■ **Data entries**

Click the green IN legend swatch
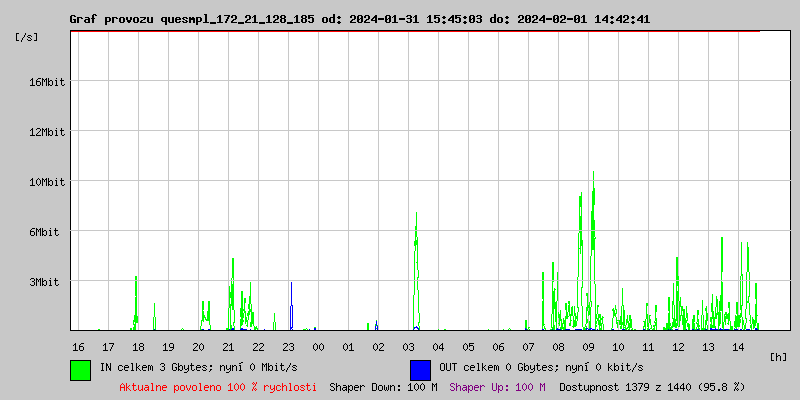The width and height of the screenshot is (800, 400). pyautogui.click(x=80, y=369)
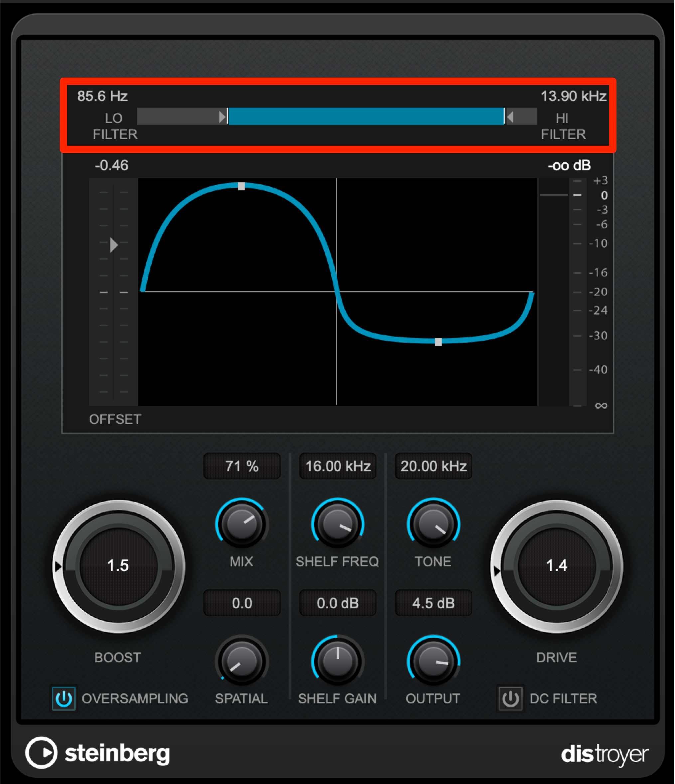The image size is (675, 784).
Task: Click the Shelf Freq knob
Action: (338, 524)
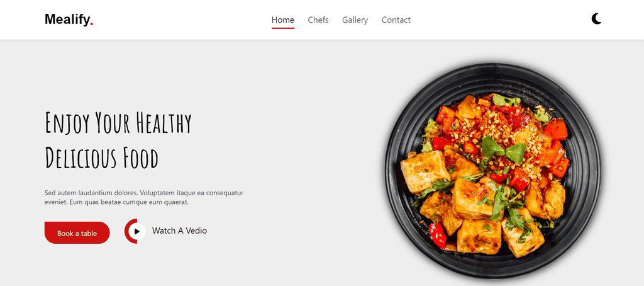Select the Home navigation item
The height and width of the screenshot is (286, 644).
pos(282,20)
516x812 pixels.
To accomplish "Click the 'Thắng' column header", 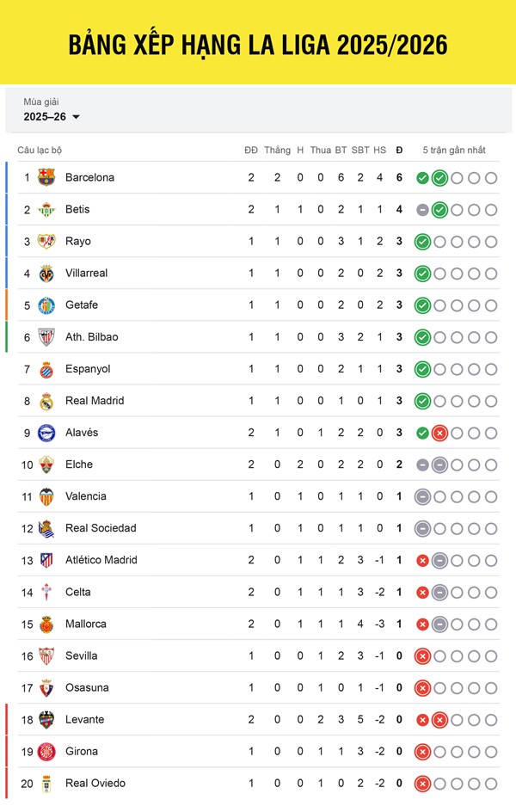I will point(277,150).
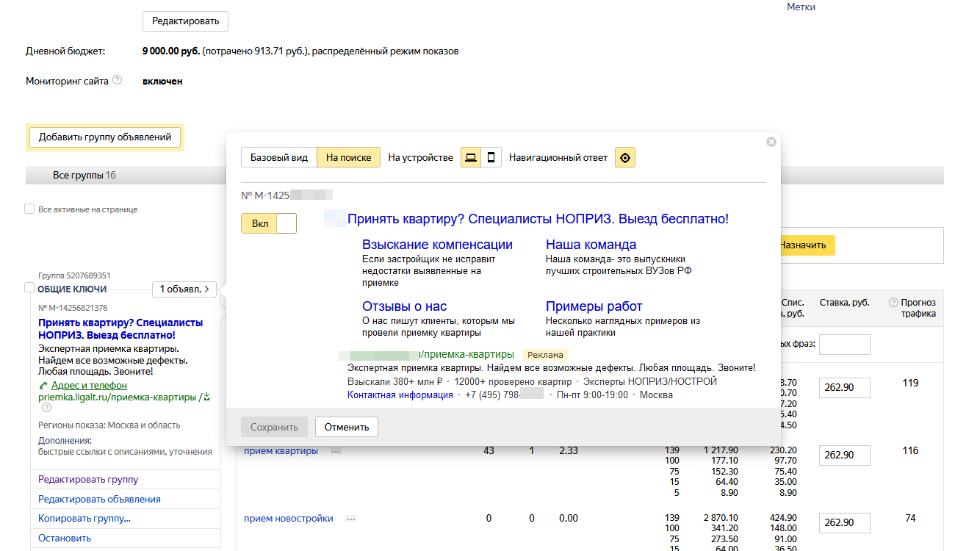Click the Отменить button
Image resolution: width=980 pixels, height=551 pixels.
click(347, 427)
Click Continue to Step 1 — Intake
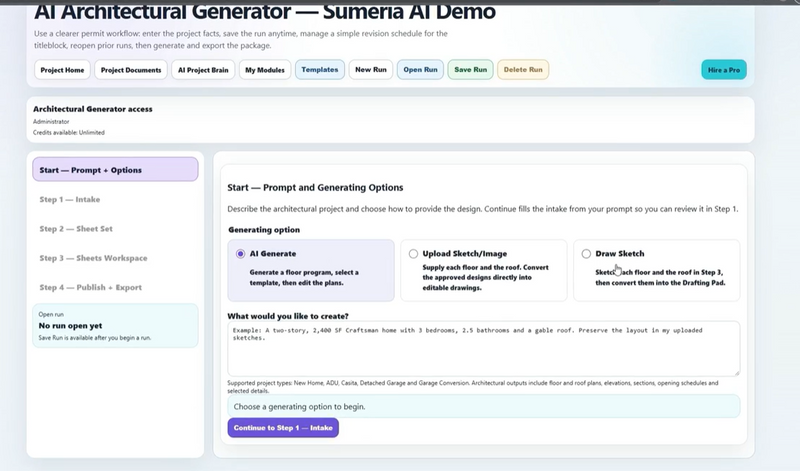The image size is (800, 471). 283,428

■ **INSTRUCTIONS TO FOLLOW**
Leave out the pictures. Transcribe only the lines above, from the first through the one that contains "516x812 pixels.".

■ **ANSWER TO THE EXERCISE**
Click the green IN legend swatch
The width and height of the screenshot is (800, 400). pyautogui.click(x=80, y=369)
The image size is (675, 784).
Task: Click the Shelf Freq knob
Action: (338, 524)
Select the Home navigation item
The height and width of the screenshot is (286, 644).
pos(282,20)
516x812 pixels.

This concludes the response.